Haußmann

Klamauk am Kollwitzplatz

von Julia Schmitz 25. Mai 2022

„Leander Haußmanns Stasikomödie“ ist ein üppig ausgestatteter Kostümfilm über die 1980er Jahre in Prenzlauer Berg – der sich für keinen platten Witz zu schade ist.


Überträgt man eine Geschichte von einem Medium in ein anderes, erfordert das ein gewisses Fingerspitzengefühl. So mangelt es zum Beispiel Verfilmungen oft an Tiefe und Ausführlichkeit, wie sie sich zwischen zwei Buchdeckeln entfalten lässt. Theaterstücken wohnt aufgrund der exaltierten Spielweise der Schauspieler*innen meistens eine ganz eigene Atmosphäre inne, die sich gar nicht auf die Leinwand übertragen lässt.

Oder doch? Anfang 2019 inszenierte Leander Haußmann sein „Stasitheater“ an der Volksbühne am Rosa-Luxemburg-Platz; das Stück faszinierte mit einem monumentalen Bühnenbild, driftete aber zügig in den Klamauk ab. Nun hat der 62-jährige Regisseur denselben Stoff als Kinofilm verarbeitet – mit ähnlich kalauerndem Unterton.

 

Bei den „Nek-Deks“

Ludger Fuchs (Jörg Schüttauf) hat seine ganze Familie eingeladen, um feierlich zum ersten Mal seine Stasi-Akte durchzugehen. Als Oppositioneller hatte er in den 1980er Jahren gegen das DDR-Regime protestiert und wurde später mit zahlreichen Büchern über seinen Widerstand bekannt. Seine Berühmtheit scheint zementiert durch die detaillierten Beobachtungen, die in der Akte enthalten sind – sogar Fotos von der ersten Nacht mit seiner späteren Frau (Margarita Broich) sind dabei. Aber woher kommt der zerrissene und wieder zusammengeklebte Brief voller Liebesschwüre ?

Zwansläufig erinnert sich Ludger an eine Zeit, die er lieber verdrängt hätte: Vor seiner Karriere als Schriftsteller hatte er sich nämlich bereitwillig von der Staatssicherheit anwerben lassen. Als interner Mitarbeiter bekam er den Auftrag, die „negativ-dekadente“ Szene – kurz „Nek-Deks“ – vom Prenzlauer Berg rund um das berüchtigte „LSD“-Viertel auszuspionieren. Die Ost-Bohème lebte damals in zerfallenen Altbauten und feierte exzessive Feste mit billigem Schnaps auf den maroden Dachböden oder intoniert melancholische Schlager in Schwulenbars. Ludger (als junger Mann gespielt von David Kross) ließ sich mit Haut und Haaren auf die Menschen ein, vor allem auf die Frauen, und tippte nur widerwillig seine Berichte. Sehr zum Missfallen seines leitenden Offiziers (gespielt von Henry Hübchen samt nikotinschwarzen Zähnen), der wiederholt auf der Matte steht.

**BEREITGESTELLTE DATEN**
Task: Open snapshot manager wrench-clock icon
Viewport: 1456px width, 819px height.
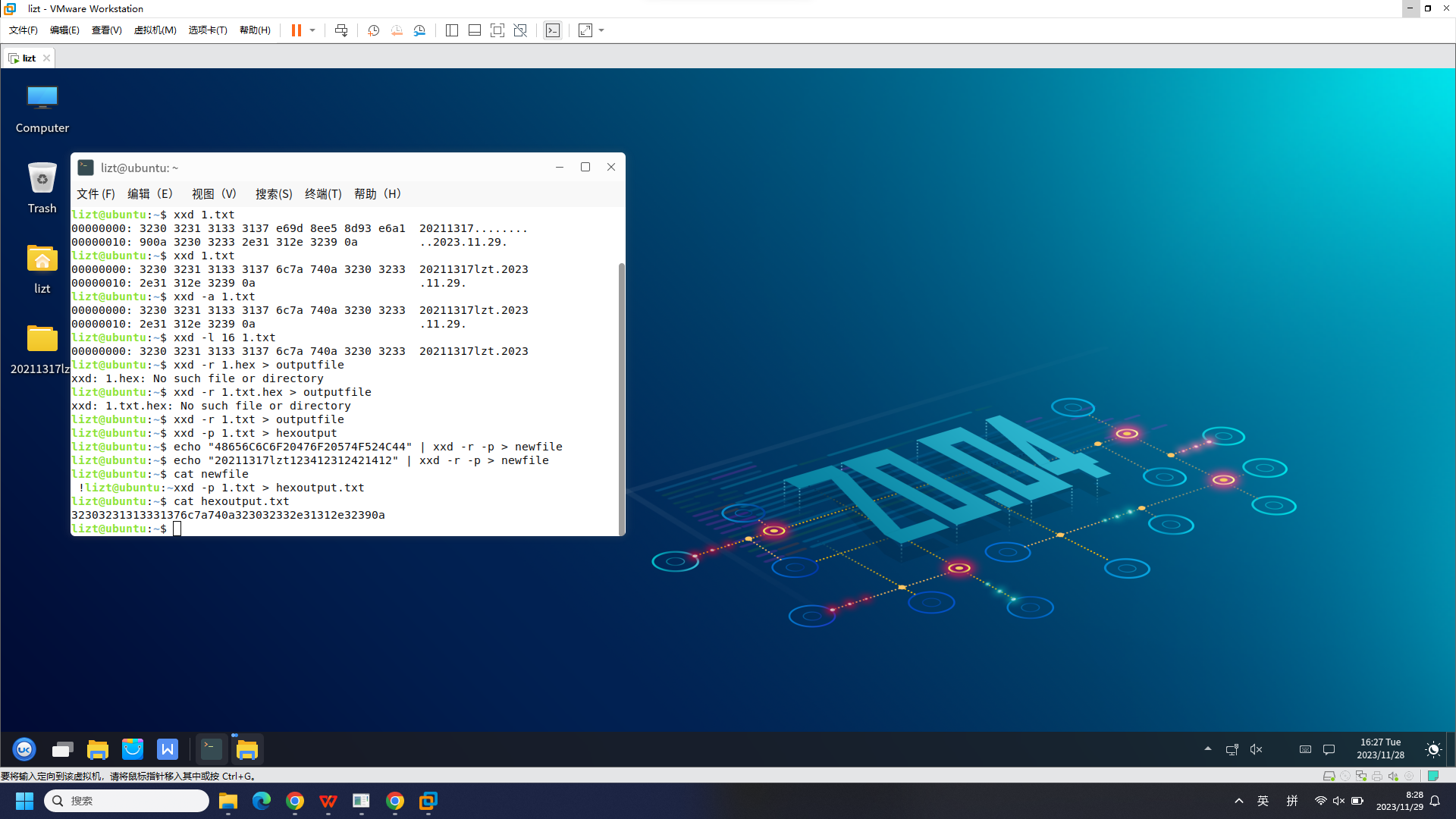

**AUFGABENSTELLUNG**
Geben Sie aus der Filmkritik zur Stasikomödie den Abschnitt wortgetreu wieder, der mit den Worten „von Julia Schmitz“ beginnt und mit „zu schade ist.“ schließt.

**LÖSUNG**
von Julia Schmitz 25. Mai 2022

„Leander Haußmanns Stasikomödie“ ist ein üppig ausgestatteter Kostümfilm über die 1980er Jahre in Prenzlauer Berg – der sich für keinen platten Witz zu schade ist.